Given data Block Start

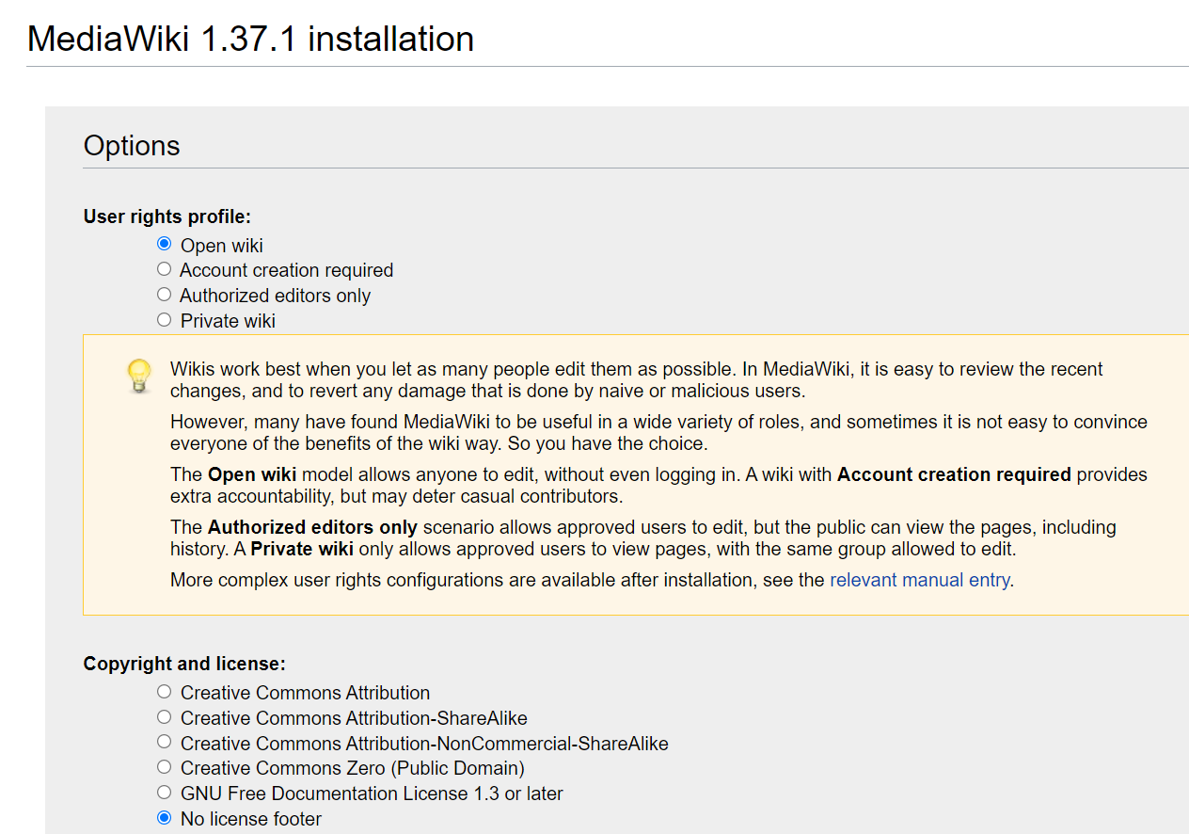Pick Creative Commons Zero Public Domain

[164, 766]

Given data Block End
Given data Block Start

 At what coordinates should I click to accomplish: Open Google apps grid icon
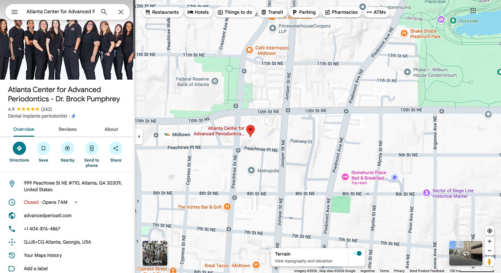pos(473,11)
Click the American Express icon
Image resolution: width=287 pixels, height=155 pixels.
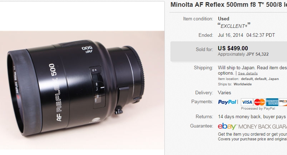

Given data Block End
Given data Block Start

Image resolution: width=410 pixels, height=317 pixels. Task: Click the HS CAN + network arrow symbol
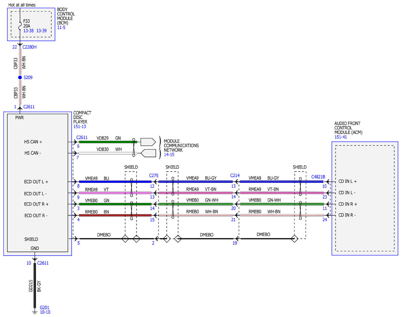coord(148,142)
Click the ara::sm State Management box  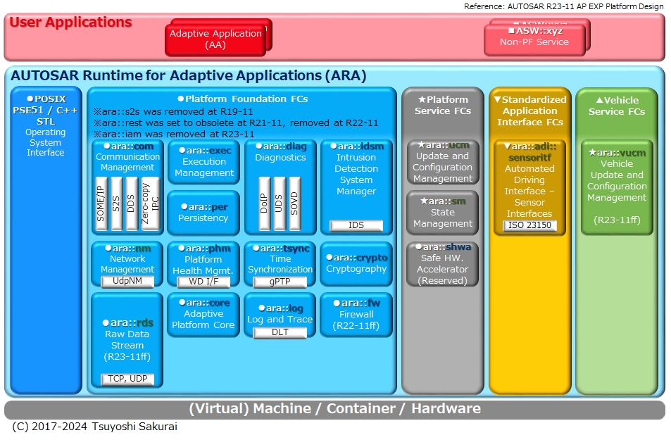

Given data Block End

Now transcribe the lines above exactly, starting at the line containing "At what coordinates" and ending at the line containing "Image resolution: width=287", both lines included, pictures excluded.

 At what coordinates should I click to accomplish: Open Google apps grid icon
pos(473,11)
Click the American Express icon
Image resolution: width=287 pixels, height=155 pixels.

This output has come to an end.